PALEORIENT, vol. 20/1 - 1994
NOTES ET VARIETES
A BUTCHERED ELEPHANT SKULL AND ASSOCIATED ARTIFACTS FROM THE ACHEULIAN SITE OF GESHER BENOT YA'AQOV, ISRAEL
N. GOREN-INBAR, A. LISTER, E. WERKER and M. CHECH
Introduction
Stratigraphy
Excavations at the Acheulian site of Gesher Benot Ya'aqov (henceforth GB Y) were resumed in the summer of 1989, following the discovery of previously unknown exposures of the Benot Ya'aqov Formation (1). During this first of three excavation seasons to have taken place, an Acheulian occupation area was discovered, various aspects of which are presently under interdisciplinary study. Of the material recovered therein, an elephant's skull, certain stone artifacts and a wooden log, all of them from excavation Area В (2) are most notable.

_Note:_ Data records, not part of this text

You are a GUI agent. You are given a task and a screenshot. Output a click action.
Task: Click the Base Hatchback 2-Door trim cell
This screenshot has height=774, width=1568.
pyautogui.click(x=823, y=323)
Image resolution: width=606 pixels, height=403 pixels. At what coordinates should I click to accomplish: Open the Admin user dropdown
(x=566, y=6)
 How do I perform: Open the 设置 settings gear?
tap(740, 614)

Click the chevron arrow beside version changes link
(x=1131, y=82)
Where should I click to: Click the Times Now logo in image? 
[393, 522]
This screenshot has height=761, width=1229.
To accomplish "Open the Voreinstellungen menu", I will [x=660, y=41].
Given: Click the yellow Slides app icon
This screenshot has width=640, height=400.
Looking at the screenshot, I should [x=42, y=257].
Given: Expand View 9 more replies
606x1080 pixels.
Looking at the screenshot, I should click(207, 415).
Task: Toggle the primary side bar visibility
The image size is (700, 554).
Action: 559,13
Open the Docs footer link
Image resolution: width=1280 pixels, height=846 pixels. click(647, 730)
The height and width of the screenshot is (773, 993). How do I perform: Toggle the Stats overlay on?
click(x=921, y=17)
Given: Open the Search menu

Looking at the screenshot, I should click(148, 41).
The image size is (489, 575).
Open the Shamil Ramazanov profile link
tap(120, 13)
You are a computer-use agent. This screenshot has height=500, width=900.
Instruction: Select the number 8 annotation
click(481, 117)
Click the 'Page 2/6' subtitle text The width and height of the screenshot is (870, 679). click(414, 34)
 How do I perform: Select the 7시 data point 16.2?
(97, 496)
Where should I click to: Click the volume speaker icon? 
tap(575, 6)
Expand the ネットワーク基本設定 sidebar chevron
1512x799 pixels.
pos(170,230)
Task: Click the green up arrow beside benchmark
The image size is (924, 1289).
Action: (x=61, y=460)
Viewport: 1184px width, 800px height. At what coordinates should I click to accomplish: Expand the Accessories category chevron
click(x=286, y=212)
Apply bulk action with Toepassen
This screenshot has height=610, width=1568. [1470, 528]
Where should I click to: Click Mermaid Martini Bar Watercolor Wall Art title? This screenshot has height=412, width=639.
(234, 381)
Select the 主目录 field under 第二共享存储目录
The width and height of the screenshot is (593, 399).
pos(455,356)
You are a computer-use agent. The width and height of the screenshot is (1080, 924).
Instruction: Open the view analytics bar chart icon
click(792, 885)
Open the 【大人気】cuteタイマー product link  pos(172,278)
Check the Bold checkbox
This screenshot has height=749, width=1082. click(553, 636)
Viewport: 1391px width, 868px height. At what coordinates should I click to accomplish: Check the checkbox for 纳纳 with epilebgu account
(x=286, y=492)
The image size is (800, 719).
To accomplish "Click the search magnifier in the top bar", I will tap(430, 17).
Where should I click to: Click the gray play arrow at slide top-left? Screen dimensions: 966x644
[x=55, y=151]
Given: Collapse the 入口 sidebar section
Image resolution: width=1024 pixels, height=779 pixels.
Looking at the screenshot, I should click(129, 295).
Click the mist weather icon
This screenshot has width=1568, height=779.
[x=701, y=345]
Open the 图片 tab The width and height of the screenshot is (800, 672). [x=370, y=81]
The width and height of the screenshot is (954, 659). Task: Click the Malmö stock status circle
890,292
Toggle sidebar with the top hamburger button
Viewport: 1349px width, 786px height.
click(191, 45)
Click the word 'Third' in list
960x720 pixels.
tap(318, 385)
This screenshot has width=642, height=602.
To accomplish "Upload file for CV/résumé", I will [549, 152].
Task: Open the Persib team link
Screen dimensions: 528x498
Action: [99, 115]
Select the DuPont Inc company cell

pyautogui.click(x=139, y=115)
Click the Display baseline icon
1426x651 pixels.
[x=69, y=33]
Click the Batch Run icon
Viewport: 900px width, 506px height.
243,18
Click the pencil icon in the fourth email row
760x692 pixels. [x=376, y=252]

Apart from furnishing a detailed description of these items and their stratigraphical context, the present article proposes a possible explanation of their primary depositional context. It further expands on environmental and behavioral implications for Middle Pleistocene hominid activities in the Dead Sea Rift Valley.
The cluster of items which is the subject of the present article was found in layer II-6. This layer, which was observed in Trench II, is about 1.5 m thick and consists of sediments of fluvial-limnic origin. The layer, exposed some 3 m west of the truncated anticlinal ridge of the Benot Ya'aqov Formation, dips 40-45° to WSW (3). It is the only layer exposed in trench II which contains distinct horizons of pebbles, boulders and artifacts (including boulder-sized clasts, artificially modified into giant cores). The presence of organic material in conjunction with numerous stone artifacts, led to the focusing of attention on this Layer. It was eventually subdivided into five levels (levels 1-4; 4b), the uppermost of which was exposed underneath the conformably overlying clayey sediment of layer II- 5. In the course of the excavation which was conducted along the dip and strike of level 1, an abundance of Acheulian stone artifacts was recovered, in association with animal bones and varied wood fragments.